| AIM OF THE EXERCISE |
From the entries below, output the line with "Click the Undo back" and each following line up to and including the line with "Click the blue", exactly as written.

WORKING DATA Block Start

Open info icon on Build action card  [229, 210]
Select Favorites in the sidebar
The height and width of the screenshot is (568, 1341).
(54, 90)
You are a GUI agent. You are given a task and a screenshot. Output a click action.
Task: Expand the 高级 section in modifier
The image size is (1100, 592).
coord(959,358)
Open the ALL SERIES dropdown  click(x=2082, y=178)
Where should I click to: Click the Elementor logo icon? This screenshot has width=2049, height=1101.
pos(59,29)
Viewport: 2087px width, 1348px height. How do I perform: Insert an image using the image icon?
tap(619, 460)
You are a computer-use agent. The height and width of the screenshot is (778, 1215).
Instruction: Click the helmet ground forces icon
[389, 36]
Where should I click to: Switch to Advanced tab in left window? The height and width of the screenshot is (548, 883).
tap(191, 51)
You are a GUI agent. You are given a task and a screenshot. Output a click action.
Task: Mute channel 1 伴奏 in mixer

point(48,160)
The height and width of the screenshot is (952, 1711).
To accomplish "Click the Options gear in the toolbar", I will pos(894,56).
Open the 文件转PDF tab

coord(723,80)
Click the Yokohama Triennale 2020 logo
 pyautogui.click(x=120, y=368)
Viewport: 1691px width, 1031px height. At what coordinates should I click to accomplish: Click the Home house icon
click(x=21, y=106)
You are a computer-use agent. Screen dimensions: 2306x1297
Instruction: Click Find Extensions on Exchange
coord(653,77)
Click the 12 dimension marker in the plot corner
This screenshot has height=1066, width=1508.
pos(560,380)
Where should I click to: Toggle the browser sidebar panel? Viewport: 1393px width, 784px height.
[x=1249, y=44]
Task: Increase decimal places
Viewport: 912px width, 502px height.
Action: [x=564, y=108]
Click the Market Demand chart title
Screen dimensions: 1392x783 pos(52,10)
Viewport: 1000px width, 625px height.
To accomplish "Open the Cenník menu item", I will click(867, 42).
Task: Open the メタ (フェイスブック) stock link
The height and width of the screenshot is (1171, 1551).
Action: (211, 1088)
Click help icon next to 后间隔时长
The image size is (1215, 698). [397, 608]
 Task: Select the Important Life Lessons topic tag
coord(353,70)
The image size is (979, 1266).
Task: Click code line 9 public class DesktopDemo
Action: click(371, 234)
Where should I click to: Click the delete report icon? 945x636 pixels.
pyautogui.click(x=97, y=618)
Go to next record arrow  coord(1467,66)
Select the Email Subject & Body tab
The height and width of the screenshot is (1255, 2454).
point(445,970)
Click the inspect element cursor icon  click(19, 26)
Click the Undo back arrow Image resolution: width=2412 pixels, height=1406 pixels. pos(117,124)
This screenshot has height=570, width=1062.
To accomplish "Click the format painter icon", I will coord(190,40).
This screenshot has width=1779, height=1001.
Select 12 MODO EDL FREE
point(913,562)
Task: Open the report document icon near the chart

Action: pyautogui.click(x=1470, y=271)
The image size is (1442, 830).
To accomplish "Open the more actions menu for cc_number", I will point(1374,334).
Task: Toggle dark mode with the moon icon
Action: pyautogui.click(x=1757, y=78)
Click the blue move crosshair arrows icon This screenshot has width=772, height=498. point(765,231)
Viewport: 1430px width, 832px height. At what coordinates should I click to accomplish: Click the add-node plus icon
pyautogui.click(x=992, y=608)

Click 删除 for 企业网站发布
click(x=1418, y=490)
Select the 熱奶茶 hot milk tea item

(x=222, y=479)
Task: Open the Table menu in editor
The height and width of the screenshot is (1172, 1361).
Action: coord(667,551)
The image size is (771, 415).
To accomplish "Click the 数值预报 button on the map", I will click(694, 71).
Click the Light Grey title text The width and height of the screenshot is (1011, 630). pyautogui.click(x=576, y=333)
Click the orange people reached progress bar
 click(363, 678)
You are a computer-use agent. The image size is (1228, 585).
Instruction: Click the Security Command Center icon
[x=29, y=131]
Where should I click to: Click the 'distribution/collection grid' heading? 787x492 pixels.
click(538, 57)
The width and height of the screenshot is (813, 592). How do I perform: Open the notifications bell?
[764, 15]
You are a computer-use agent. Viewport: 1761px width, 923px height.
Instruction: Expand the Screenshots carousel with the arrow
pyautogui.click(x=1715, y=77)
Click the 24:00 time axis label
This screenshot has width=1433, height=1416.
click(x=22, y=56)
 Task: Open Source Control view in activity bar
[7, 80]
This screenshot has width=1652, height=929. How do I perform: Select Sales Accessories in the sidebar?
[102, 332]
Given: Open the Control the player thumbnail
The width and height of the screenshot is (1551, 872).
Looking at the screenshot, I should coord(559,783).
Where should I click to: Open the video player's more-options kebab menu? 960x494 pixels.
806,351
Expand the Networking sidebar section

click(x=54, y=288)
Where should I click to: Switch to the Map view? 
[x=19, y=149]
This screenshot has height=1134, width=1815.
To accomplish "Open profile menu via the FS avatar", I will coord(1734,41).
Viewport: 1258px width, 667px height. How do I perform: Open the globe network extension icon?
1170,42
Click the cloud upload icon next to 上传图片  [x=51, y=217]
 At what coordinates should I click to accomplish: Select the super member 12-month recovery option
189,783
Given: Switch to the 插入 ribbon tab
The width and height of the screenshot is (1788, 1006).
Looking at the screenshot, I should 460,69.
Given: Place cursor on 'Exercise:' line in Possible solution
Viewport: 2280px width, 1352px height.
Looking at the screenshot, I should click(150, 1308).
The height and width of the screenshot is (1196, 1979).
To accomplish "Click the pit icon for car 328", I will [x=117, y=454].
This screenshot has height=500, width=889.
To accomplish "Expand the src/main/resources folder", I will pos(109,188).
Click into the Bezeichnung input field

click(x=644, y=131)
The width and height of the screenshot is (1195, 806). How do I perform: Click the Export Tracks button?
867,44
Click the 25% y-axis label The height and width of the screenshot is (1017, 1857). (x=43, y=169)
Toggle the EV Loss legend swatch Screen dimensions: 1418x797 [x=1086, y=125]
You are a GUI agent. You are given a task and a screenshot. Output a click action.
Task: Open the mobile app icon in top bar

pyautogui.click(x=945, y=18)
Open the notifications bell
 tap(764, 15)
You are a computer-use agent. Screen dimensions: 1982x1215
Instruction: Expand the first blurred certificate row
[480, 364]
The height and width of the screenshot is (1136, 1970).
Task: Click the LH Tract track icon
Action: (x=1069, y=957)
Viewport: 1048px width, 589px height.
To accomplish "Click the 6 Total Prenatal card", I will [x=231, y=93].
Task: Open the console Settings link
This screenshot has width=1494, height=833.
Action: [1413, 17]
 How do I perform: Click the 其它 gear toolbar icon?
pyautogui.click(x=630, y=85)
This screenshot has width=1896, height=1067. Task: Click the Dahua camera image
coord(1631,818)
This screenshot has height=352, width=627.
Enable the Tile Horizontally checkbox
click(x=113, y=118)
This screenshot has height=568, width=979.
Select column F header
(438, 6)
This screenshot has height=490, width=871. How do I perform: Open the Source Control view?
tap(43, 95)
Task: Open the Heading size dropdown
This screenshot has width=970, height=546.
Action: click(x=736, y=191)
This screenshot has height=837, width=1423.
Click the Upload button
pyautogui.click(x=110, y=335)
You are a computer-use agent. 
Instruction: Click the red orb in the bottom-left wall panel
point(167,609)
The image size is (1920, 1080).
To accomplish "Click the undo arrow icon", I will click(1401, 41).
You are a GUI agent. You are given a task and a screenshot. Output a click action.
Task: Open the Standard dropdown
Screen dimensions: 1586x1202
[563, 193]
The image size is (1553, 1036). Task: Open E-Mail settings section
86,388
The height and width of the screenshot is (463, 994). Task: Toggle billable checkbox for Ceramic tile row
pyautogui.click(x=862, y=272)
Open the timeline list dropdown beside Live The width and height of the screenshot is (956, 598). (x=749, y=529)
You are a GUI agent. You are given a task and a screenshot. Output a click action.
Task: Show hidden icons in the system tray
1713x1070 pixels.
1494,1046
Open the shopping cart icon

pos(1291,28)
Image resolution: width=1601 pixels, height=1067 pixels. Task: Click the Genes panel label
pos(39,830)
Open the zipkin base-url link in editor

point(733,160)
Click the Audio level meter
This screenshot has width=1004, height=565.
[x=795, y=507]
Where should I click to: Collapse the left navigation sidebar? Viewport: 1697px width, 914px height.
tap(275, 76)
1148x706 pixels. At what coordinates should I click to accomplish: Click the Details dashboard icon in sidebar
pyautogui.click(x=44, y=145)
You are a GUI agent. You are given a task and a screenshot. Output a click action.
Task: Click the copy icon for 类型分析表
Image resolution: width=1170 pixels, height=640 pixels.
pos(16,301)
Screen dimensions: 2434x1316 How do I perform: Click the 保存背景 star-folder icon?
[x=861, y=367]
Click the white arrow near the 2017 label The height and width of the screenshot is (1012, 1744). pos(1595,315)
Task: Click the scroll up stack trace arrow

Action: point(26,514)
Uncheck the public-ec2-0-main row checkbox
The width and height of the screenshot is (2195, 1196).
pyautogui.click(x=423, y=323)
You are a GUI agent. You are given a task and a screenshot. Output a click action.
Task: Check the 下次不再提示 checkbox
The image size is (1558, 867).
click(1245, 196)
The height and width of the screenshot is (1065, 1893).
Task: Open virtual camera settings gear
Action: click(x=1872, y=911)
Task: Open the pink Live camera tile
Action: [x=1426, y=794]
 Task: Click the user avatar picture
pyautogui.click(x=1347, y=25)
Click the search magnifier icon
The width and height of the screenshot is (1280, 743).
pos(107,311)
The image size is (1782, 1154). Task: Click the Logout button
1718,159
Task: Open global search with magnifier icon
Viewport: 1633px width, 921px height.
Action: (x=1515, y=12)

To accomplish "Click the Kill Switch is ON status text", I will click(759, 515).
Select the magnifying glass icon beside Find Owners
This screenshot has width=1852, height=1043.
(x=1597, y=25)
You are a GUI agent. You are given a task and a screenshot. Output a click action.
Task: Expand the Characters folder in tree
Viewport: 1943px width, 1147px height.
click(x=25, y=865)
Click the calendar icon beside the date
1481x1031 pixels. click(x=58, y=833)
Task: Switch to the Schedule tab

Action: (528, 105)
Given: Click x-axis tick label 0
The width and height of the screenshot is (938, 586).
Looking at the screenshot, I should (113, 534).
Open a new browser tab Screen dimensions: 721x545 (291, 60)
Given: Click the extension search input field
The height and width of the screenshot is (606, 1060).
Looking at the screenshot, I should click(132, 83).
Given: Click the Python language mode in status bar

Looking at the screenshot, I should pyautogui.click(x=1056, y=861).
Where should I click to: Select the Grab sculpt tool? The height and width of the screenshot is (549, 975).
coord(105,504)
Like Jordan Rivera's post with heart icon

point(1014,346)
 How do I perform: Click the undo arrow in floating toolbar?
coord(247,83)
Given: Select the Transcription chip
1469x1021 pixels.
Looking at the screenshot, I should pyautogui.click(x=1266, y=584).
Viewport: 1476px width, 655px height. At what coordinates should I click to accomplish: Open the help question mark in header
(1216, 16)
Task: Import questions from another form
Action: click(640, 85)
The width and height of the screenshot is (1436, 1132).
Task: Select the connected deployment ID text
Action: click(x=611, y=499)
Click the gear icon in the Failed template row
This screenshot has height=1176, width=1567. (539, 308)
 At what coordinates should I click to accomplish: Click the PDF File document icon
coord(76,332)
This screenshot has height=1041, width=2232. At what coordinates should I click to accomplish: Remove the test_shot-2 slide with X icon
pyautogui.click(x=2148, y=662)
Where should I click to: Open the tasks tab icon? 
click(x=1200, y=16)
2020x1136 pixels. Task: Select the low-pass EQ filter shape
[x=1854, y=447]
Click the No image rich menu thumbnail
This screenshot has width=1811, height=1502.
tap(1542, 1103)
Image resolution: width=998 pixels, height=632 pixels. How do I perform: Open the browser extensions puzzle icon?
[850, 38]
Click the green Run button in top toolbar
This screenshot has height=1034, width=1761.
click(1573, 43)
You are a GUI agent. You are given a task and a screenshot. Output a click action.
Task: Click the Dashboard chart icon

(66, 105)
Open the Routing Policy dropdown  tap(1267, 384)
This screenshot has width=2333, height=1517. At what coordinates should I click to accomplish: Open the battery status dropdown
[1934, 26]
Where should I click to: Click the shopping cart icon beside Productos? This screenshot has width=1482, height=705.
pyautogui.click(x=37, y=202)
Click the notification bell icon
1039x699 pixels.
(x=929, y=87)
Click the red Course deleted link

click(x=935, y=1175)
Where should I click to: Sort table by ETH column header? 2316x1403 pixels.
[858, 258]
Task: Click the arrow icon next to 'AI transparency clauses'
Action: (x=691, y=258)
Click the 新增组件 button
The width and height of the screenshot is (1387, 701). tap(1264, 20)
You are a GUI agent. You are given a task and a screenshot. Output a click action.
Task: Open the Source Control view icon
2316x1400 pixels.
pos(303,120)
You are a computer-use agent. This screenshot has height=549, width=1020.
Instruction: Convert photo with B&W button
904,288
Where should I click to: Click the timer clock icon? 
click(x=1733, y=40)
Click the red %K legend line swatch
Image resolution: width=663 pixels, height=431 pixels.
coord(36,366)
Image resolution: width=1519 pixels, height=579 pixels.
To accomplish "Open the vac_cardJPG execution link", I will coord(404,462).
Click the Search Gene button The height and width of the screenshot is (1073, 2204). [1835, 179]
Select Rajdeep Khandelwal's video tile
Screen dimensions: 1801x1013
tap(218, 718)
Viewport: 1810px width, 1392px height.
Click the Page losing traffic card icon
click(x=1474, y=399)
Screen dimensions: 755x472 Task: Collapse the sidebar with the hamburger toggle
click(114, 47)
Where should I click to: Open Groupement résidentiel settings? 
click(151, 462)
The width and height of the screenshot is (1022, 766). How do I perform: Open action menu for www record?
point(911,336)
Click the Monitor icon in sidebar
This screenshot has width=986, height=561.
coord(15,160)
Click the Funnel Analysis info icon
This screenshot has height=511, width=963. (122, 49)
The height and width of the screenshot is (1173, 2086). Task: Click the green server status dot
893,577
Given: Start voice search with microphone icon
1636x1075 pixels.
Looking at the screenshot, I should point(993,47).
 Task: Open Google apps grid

WORKING DATA Block End

| REPLY TO THE TASK |
Click the Undo back arrow Image resolution: width=2412 pixels, height=1406 pixels. pos(117,124)
This screenshot has height=570, width=1062.
To accomplish "Click the format painter icon", I will coord(190,40).
This screenshot has width=1779, height=1001.
Select 12 MODO EDL FREE
point(913,562)
Task: Open the report document icon near the chart

Action: pyautogui.click(x=1470, y=271)
The image size is (1442, 830).
To accomplish "Open the more actions menu for cc_number", I will point(1374,334).
Task: Toggle dark mode with the moon icon
Action: pyautogui.click(x=1757, y=78)
Click the blue move crosshair arrows icon This screenshot has width=772, height=498. point(765,231)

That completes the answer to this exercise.